Text block:
<<<<
Medical Education
Nov 2006

An Ambulatory Care Elective in a Resource-Poor Community

Matthew Fitz, MD
Virtual Mentor. 2006;8(11):735-736. doi: 10.1001/virtualmentor.2006.8.11.medu1-0611.


There is an increasing need to train our undergraduate medical students to recognize the disparities that pervade our health care system. Many schools have recently adopted cultural competence curricula in an effort to address this need. This addition to the curriculum helps medical schools meet the new planning directives from the Liaison Committee on Medical Education for the competency it calls Social and Community Context of Health Care. As early as 2004, Loyola Stritch School of Medicine, in Maywood, Illinois, began addressing this competency with some distinctive components designed to provide students with both a far-sighted perspective on their role as future physicians and a specific skill set to deliver quality care to underserved populations.

An elective within the internal medicine clerkship allows interested students to pursue a 3-month-long ambulatory clinical experience in a resource-poor setting. While this opportunity is voluntary, approximately one-third of the students choose this clinical experience. Although many schools encourage or require their students to rotate through a clinic in a disenfranchised community, our elective is unique in several ways.

In parallel with the clinical experience, students participate in formal small group, case-based seminars facilitated by faculty and additional health care personnel on topics salient to the underserved community. These topics include but are not limited to access to care, pharmaceutical access, immigration policy, and stereotype and bias. Students are engaged in discussions that place health care and delivery in the context of economics, healthy policy and social justice. Thus, while cultural sensitivity is being addressed, it is only one part of a much larger perspective on the stressors this community experiences.

Secondly, this elective utilizes the talents and interests of faculty from both allopathic and osteopathic schools in the greater Chicago area and is not limited to the faculty at Stritch. This model allows for the exchange of ideas and information across institutions and specialties and limits the demands on any one faculty member. Many schools have not formalized the timing of the curricula that address the underserved and their access to care, but Loyola has been able to maintain a schedule that allows other faculty members and outside educators to consistently contribute their various perspectives to this third-year learning experience.

Lastly, because we are attempting to train future physicians to be able to meet the needs of their many patients who will not have resources, this elective emphasizes both student and patient outcomes. Students’ ability to uncover and address the needs of their patients is measured by standardized patient exercises at the end of the clerkship as well as by following end-point goals for patients during their longitudinal clinic experience. Students who complete this elective are measured against control groups (their peers) using standardized patient evaluations. Specific health outcomes, e.g., hemoglobin A1C and blood pressure, are measured in patients seen by students and compared to those outcomes in patients seen during the same period by resident physicians who work in the same resource-poor setting.

While numerous schools value placing students in resource-poor communities chiefly as a means to recruit them for future employment in those communities, this elective hopes to identify whether a formal training program helps students develop a skill set that enables them to better address their patients’ needs.


Virtual Mentor. 2006;8(11):735-736.



The viewpoints expressed in this article are those of the author(s) and do not necessarily reflect the views and policies of the AMA.
>>>>
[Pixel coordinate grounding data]
<<<<
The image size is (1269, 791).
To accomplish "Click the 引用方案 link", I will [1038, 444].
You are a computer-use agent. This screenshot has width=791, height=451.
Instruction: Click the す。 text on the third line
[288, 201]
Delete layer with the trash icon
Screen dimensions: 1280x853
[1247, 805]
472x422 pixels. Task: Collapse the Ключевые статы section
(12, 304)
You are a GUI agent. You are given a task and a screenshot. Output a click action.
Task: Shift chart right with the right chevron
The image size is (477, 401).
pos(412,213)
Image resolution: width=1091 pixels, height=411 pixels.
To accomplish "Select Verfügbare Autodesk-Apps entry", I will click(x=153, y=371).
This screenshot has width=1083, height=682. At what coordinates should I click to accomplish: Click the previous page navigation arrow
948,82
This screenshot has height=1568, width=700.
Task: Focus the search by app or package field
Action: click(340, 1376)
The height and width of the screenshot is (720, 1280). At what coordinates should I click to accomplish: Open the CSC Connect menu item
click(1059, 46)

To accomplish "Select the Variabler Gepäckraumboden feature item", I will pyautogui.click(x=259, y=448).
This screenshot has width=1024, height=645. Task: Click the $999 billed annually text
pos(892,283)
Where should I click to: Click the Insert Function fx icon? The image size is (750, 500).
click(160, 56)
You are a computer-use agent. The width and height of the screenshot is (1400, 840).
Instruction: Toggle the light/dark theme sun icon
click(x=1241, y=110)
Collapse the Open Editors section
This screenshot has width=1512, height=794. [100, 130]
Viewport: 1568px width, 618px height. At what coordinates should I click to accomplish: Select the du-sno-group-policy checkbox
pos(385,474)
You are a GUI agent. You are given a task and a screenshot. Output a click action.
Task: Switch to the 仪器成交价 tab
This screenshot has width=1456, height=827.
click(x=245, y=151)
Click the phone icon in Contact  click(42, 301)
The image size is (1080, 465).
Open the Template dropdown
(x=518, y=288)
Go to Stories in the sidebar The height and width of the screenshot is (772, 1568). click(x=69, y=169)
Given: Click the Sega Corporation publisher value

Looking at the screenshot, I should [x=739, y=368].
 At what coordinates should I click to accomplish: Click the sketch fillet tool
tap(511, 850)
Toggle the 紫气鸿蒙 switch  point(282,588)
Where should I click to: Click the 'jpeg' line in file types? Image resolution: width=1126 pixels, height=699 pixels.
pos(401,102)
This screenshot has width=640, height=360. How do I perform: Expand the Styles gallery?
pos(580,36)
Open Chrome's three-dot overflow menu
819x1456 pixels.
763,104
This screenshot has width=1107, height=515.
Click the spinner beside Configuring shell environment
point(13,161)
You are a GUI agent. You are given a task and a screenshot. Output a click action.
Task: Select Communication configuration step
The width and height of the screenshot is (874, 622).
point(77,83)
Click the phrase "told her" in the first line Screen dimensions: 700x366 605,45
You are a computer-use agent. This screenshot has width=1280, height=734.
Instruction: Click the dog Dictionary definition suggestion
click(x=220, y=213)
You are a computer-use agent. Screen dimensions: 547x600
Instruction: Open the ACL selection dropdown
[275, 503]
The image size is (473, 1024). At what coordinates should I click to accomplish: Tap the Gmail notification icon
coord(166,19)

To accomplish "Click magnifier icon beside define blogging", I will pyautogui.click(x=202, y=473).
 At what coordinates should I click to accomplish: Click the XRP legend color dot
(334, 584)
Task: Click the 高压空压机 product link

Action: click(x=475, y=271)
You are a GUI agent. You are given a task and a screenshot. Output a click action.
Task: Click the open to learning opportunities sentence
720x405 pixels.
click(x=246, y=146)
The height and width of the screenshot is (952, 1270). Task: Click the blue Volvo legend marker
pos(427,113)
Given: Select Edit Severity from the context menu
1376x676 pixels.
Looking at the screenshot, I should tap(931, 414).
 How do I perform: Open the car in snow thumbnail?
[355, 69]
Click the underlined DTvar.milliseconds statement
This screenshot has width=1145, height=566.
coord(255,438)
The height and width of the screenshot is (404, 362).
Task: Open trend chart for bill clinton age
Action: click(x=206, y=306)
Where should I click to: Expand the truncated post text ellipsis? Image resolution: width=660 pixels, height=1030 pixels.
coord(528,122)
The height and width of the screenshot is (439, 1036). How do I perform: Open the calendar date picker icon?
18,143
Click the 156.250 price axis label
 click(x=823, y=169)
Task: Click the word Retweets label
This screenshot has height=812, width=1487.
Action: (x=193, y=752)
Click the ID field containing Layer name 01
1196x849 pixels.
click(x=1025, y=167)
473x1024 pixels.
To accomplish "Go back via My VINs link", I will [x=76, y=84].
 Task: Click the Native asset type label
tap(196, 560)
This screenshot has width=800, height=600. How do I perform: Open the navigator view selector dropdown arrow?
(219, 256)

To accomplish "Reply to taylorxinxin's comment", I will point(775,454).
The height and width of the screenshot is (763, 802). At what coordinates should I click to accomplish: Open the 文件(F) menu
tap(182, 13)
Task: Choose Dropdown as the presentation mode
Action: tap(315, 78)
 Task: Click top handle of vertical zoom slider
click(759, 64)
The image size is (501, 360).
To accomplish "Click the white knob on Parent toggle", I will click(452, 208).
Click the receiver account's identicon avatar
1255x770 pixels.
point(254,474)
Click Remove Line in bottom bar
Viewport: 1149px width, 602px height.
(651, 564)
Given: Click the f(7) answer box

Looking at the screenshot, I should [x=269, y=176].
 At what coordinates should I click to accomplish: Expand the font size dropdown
>>>>
Problem set:
**a.** List the seminar topics that the article on the ambulatory care elective names.
**b.** Echo the article on the ambulatory care elective, starting with "Matthew Fitz, MD" and going on through "to underserved populations.".
**c.** In the article on the ambulatory care elective, about what share of students choose the elective's clinical experience?
The entries are separate material and have no connection to the article on the ambulatory care elective.

Answers for this exercise:
**a.** access to care, pharmaceutical access, immigration policy, stereotype and bias

**b.**
Matthew Fitz, MD
Virtual Mentor. 2006;8(11):735-736. doi: 10.1001/virtualmentor.2006.8.11.medu1-0611.


There is an increasing need to train our undergraduate medical students to recognize the disparities that pervade our health care system. Many schools have recently adopted cultural competence curricula in an effort to address this need. This addition to the curriculum helps medical schools meet the new planning directives from the Liaison Committee on Medical Education for the competency it calls Social and Community Context of Health Care. As early as 2004, Loyola Stritch School of Medicine, in Maywood, Illinois, began addressing this competency with some distinctive components designed to provide students with both a far-sighted perspective on their role as future physicians and a specific skill set to deliver quality care to underserved populations.

**c.** Approximately one-third of the students.